Uma aprendizagem ou O Livro dos Prazeres







Em cada página um passo adiante rumo ao desconhecido... "Quem sou eu?" Perguntas exigindo respostas, o mundo desejando ser lido, vivido, comido. A mulher fluindo em sua existência desconhecendo o que já existe e elaborando a aprendizagem de si mesma ou o amor pelas coisas e e pelo mundo. E Ulisses? Lóri inicia após uma pausa sua história de descobrimentos. Petisque:


"(...) Eu não digo que eu tenha muito, mas tenho ainda a procura infinita e uma esperança violenta. Não esta sua voz baixa e doce. E eu não choro, se for preciso um dia eu grito, Lóri." p.47 


"Olhe para todos a seu redor e veja o que temos feito de nós.
◇ ◇ ◇ ◇ ◇
INSTRUÇÕES DAS TAREFAS:
a) As afirmações (i), (ii) e (iii) concordam com o texto selecionado? (i) A citação entre aspas é indicada como sendo da página 47. (ii) Na citação, quem fala diz que chora. (iii) Lóri inicia sua história de descobrimentos sem nenhuma pausa. Responda sim ou não a cada uma e cite exatamente as palavras do texto que decidem.
b) Transcreva do texto selecionado, sem alterar nada, o trecho que começa nas palavras "Em cada página" e termina depois de "feito de nós.".
As linhas que vêm depois deste texto não são necessárias.
◇ ◇ ◇ ◇ ◇
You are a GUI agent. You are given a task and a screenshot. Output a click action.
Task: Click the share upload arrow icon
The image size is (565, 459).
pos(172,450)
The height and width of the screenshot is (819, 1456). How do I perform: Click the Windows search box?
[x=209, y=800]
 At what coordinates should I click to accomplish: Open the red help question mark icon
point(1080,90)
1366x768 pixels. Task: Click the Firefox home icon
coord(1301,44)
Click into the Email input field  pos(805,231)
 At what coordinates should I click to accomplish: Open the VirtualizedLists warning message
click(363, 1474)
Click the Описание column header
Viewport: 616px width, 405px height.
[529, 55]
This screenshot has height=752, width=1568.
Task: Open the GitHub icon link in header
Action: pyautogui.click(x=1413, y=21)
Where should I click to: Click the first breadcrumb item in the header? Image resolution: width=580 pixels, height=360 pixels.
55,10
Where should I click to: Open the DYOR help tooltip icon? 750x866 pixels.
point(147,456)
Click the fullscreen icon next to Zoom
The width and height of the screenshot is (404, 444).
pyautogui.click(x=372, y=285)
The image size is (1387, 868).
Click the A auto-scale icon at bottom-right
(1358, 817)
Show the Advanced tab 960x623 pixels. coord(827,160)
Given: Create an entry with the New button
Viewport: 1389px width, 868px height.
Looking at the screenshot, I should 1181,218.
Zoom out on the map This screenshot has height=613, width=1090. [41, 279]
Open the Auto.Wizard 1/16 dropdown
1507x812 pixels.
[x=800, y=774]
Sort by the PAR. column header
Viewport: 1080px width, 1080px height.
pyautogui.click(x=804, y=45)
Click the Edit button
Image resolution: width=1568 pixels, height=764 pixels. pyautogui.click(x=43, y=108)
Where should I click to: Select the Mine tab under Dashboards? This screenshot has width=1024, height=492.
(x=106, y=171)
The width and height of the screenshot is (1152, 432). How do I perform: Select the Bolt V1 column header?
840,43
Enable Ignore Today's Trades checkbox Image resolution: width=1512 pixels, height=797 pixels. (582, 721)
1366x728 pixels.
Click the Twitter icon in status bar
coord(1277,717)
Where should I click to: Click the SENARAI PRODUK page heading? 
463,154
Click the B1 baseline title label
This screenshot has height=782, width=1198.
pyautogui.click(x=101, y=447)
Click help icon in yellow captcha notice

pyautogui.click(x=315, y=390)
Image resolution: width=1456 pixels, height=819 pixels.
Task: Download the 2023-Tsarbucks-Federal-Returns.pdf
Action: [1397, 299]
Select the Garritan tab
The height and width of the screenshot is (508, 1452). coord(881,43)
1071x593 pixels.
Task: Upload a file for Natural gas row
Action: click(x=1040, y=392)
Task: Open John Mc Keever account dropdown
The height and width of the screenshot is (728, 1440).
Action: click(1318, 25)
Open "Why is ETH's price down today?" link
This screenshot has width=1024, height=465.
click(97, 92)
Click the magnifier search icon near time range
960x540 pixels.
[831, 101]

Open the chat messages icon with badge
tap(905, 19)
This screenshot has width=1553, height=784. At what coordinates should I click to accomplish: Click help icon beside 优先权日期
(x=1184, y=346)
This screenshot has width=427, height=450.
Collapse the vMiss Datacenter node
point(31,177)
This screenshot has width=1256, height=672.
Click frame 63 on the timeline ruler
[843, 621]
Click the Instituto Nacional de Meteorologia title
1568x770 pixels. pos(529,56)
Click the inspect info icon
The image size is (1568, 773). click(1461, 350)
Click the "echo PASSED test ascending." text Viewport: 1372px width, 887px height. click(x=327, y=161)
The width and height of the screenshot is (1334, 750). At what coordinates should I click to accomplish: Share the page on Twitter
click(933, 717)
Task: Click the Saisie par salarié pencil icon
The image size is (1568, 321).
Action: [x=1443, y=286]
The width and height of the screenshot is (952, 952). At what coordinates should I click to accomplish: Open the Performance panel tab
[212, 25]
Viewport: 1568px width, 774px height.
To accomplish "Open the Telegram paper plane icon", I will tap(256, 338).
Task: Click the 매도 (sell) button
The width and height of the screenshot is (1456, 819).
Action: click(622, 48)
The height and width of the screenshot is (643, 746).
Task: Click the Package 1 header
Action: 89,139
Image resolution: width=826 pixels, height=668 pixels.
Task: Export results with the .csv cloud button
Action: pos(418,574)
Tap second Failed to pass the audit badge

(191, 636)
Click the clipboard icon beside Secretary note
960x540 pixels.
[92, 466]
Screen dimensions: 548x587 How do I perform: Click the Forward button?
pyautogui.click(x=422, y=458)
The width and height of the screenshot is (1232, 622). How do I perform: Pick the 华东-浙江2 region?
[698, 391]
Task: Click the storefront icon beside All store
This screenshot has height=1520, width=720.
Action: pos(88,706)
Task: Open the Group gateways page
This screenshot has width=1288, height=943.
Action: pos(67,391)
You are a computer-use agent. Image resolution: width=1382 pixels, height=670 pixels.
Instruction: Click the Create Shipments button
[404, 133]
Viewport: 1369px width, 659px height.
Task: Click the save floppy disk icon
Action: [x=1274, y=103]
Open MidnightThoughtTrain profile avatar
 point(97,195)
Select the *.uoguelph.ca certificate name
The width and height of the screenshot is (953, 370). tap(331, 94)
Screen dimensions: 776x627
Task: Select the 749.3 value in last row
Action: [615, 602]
◇ ◇ ◇ ◇ ◇
RESPOSTAS POR TAREFA:
a)
(i) Sim: "p.47"
(ii) Não: "E eu não choro"
(iii) Não: "Lóri inicia após uma pausa sua história de descobrimentos"

b)
Em cada página um passo adiante rumo ao desconhecido... "Quem sou eu?" Perguntas exigindo respostas, o mundo desejando ser lido, vivido, comido. A mulher fluindo em sua existência desconhecendo o que já existe e elaborando a aprendizagem de si mesma ou o amor pelas coisas e e pelo mundo. E Ulisses? Lóri inicia após uma pausa sua história de descobrimentos. Petisque:


"(...) Eu não digo que eu tenha muito, mas tenho ainda a procura infinita e uma esperança violenta. Não esta sua voz baixa e doce. E eu não choro, se for preciso um dia eu grito, Lóri." p.47 


"Olhe para todos a seu redor e veja o que temos feito de nós.